| Perhaps it is easier to understand when you remember that service is not a technical term? People provide service. In the macro economy, service comes from other companies. If you integrate an LLM into your application, you may use the services of OpenAI. If you integrate payment processing into your application, you may use the services of Stripe. Microservices are just like services, except offered within a micro economy (think a single business). In other words, it's a team separation technique.
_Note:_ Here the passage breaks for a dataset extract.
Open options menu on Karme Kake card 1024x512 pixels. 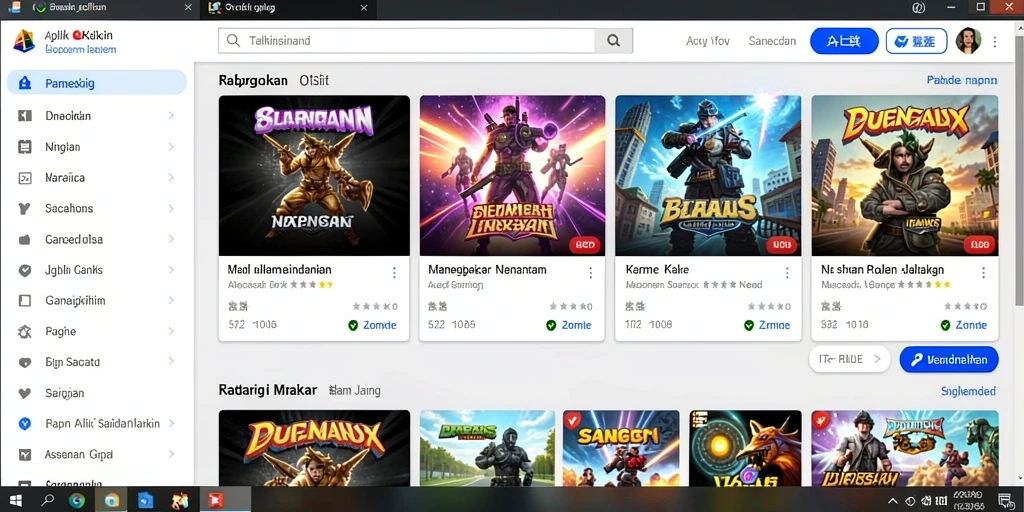[787, 273]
You let teams within a business organize as if they were separate businesses and let them offer services to each other as if they were operating different businesses. How those teams design their software is ultimately irrelevant. The key aspect is keeping active communication between teams to a minimum, using published documentation and API contracts as the mode of communication between teams, just as we do on the macro scale. Getting another team on the phone should be as hard as getting Google on the phone – i.e. basically impossible, but also basically unnecessary. This is done in large organizations to ensure that developers aren't forever bogged down in meetings. If you have 10,000 developers all trying to work on the same project the communication overhead will kill you. Microservices is a way to try to overcome that. Of course, it serves no purpose in a small company where an economy can't reasonably grow anyway. |
Walkthrough
https://youtu.be/5IUj1EZwpJY?t=688
Paper
https://www.melconway.com/Home/pdf/committees.pdf
Bartosz Milewski's take on the topic of decomposing complexity
Category Theory 1.1: Motivation and Philosophy
https://youtu.be/I8LbkfSSR58?list=PLbgaMIhjbmEnaH_LTkxLI7FMa...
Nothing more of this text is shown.